━━━━━ Excerpted data ━━━━━

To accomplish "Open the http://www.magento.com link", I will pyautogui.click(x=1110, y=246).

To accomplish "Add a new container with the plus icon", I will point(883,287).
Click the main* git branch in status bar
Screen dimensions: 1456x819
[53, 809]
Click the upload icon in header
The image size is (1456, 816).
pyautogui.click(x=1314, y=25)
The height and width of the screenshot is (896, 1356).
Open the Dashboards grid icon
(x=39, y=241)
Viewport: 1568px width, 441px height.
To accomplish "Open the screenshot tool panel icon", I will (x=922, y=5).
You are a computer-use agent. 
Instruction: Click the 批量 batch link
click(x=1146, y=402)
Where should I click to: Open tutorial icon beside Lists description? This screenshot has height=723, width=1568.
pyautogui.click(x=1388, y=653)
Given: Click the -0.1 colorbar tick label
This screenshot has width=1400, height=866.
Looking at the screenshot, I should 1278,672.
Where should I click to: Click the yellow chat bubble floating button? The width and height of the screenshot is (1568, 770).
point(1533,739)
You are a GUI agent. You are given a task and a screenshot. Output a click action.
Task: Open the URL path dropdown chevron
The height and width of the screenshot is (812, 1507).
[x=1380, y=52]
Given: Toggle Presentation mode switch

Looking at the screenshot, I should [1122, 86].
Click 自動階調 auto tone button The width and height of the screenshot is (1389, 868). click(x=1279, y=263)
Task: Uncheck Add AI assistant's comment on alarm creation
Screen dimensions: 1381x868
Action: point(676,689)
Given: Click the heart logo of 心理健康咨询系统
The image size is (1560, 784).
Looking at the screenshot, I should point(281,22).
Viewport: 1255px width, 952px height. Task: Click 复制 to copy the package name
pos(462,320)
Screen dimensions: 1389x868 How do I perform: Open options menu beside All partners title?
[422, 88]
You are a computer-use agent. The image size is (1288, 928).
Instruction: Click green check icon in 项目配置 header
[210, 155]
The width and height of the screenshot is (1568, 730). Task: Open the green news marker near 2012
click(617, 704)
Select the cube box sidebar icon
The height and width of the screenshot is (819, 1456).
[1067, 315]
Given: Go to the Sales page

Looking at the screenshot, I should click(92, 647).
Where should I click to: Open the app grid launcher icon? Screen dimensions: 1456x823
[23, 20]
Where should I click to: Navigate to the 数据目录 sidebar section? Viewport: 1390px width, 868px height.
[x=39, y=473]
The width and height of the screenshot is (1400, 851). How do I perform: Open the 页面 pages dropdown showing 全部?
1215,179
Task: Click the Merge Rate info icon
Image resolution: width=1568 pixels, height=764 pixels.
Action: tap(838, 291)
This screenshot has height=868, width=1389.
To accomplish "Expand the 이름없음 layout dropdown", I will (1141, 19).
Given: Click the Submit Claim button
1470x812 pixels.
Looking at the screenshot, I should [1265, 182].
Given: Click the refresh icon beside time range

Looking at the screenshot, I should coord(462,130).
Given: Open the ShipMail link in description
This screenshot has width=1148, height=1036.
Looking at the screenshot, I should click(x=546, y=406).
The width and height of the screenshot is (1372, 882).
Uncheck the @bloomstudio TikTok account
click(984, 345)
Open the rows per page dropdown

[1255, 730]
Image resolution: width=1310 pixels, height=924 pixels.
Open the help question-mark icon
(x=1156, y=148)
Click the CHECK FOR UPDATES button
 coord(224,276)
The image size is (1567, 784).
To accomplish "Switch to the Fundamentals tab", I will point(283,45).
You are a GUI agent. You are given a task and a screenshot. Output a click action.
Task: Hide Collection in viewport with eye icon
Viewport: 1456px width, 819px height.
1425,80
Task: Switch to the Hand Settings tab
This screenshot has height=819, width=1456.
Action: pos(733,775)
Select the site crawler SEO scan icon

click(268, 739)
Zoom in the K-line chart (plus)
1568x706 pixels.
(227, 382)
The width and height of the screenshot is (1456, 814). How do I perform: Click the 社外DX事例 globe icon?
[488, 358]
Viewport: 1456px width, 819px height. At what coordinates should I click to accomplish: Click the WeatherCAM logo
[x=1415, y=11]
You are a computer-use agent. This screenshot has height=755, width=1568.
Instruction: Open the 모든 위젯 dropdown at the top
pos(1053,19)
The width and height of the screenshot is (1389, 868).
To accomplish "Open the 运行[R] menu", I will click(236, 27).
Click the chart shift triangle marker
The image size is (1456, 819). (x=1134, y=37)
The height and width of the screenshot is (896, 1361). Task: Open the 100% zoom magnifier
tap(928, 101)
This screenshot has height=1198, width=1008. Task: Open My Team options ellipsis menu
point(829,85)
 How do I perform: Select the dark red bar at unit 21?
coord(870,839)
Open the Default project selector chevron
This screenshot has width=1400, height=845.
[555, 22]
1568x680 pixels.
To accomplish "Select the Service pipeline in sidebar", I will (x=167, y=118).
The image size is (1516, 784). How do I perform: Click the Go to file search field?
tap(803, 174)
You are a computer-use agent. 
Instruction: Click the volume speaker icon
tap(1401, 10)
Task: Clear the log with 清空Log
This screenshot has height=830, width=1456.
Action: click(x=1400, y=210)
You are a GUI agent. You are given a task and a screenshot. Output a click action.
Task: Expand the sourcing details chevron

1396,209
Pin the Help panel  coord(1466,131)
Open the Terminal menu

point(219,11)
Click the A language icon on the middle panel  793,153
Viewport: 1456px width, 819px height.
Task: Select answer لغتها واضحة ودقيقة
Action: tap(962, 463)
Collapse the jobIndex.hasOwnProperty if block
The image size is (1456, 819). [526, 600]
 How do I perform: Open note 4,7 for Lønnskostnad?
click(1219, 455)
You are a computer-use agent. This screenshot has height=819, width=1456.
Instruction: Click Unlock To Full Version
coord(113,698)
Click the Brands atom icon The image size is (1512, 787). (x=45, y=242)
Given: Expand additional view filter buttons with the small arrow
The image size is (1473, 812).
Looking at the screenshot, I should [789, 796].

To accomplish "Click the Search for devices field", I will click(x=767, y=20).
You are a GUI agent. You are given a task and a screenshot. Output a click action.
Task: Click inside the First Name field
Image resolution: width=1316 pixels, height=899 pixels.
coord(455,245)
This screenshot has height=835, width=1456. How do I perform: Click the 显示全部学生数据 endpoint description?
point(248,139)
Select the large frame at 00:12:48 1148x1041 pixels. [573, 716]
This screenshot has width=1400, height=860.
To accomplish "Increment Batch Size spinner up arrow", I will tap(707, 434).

━━━━━

Take the records above and return, word for word, only the lines that fall from the line with "Open the rows per page dropdown" to the line with "has height=755, width=1568.", both of them included.

(Result below)
Open the rows per page dropdown

[1255, 730]
Image resolution: width=1310 pixels, height=924 pixels.
Open the help question-mark icon
(x=1156, y=148)
Click the CHECK FOR UPDATES button
 coord(224,276)
The image size is (1567, 784).
To accomplish "Switch to the Fundamentals tab", I will point(283,45).
You are a GUI agent. You are given a task and a screenshot. Output a click action.
Task: Hide Collection in viewport with eye icon
Viewport: 1456px width, 819px height.
1425,80
Task: Switch to the Hand Settings tab
This screenshot has height=819, width=1456.
Action: pos(733,775)
Select the site crawler SEO scan icon

click(268, 739)
Zoom in the K-line chart (plus)
1568x706 pixels.
(227, 382)
The width and height of the screenshot is (1456, 814). How do I perform: Click the 社外DX事例 globe icon?
[488, 358]
Viewport: 1456px width, 819px height. At what coordinates should I click to accomplish: Click the WeatherCAM logo
[x=1415, y=11]
You are a computer-use agent. This screenshot has height=755, width=1568.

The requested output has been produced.